Voilà le bilan des quatorze besoins politiques pour notre système de santé que vous nous proposez dans le texte. Ce projet de loi est celui des inégalités de santé, de l'abandon des territoires ruraux, de la désertification médicale, du détricotage de nos hôpitaux publics, de la libéralisation de nos données de santé.
Et que dire des moyens utilisés ? Vous nous demandez de signer des chèques en blanc.

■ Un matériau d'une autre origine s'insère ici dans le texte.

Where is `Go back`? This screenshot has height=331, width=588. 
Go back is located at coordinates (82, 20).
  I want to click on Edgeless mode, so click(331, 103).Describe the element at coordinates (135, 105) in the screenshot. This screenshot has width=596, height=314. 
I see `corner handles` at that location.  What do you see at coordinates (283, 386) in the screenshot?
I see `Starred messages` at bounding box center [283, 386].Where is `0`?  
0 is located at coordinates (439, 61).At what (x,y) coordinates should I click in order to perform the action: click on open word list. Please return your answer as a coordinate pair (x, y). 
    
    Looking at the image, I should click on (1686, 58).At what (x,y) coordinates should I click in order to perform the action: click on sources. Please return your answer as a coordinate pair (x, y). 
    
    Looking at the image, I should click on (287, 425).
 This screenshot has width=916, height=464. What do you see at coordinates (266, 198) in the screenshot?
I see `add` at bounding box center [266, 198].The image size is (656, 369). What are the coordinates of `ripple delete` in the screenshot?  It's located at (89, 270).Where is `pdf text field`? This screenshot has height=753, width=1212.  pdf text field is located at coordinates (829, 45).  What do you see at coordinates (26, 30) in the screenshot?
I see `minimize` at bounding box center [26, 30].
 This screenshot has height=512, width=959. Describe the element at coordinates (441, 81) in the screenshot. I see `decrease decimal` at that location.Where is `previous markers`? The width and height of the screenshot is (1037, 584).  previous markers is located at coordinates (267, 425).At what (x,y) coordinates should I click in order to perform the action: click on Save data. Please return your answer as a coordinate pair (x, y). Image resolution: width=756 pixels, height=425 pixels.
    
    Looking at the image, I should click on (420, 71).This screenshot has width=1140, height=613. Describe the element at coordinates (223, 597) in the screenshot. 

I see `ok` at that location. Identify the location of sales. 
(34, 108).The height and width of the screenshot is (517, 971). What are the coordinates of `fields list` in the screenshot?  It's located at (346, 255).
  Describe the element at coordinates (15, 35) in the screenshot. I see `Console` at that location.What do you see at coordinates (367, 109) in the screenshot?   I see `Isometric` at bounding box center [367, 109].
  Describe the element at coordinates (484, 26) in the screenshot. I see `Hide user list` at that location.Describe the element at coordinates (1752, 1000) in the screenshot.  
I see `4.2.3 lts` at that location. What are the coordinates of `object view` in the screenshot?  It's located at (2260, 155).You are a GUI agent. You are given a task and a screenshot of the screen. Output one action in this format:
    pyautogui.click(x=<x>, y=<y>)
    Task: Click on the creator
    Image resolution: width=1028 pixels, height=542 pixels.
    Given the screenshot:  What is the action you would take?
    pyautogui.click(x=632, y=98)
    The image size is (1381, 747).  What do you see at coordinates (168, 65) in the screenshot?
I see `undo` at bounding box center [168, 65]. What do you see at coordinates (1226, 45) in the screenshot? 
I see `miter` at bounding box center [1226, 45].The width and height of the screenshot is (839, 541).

Par voie d'ordonnance, vous voulez revoir le statut de praticien hospitalier, les missions des hôpitaux de proximité, des groupements hospitaliers de territoire, des ARS. Incapable de soigner notre système de soin, vous voudriez en plus aggraver le cas de notre démocratie malade !
En définitive, les moyens – cruellement insuffisants – dont nous disposons sont consacrés à la médecine libérale ; rien n'est fait pour reconstruire notre système public hospitalier et notre système public de santé. Non, madame la ministre, la santé n'est pas à vendre.
Pour terminer, j'aimerais vous lire le témoignage reçu en copie, il y a peu, d'une soignante du Cheylard : « Madame la ministre, c'est avec dégoût et la boule au ventre que je quitte ce radeau de la Méduse. Ce matin, je suis seule pour quatre-vingts dix-neuf résidents, trente pansements, un oedème aigu du poumon, plusieurs surveillances de chutes récentes et j'en passe. Ce matin, j'ai craqué. Je suis stressée, donc stressante et, à mon sens, maltraitante. Je ne souhaite à personne d'être brusqué comme on brusque les résidents. Disponible pour personne, dans l'incapacité de créer le moindre relationnel avec les familles et les usagers, ce qui, vous en conviendrez, est assez paradoxal dans ce qu'on nomme un « lieu de vie », je bâcle. Je bâcle et agis comme un robot pour aller à l'essentiel auprès des quatre-vingt-dix-neuf vies dont j'ai la responsabilité. Je suis dans une usine d'abattage qui broie l'humanité des vies qu'elle abrite, en pyjama ou en blouse blanche. Arrivez-vous à dormir ? Moi non. Et si c'était vous ? Vos parents ? Vos proches ? Que voulons-nous faire pour nos personnes âgées ? Pour les suivantes ? »
Il n'y aura qu'une chose à retenir de ce projet de loi : j'ai bien peur qu'il ne faille attendre 2022 et un nouveau gouvernement pour qu'enfin nous examinions ici un vrai projet de loi de santé.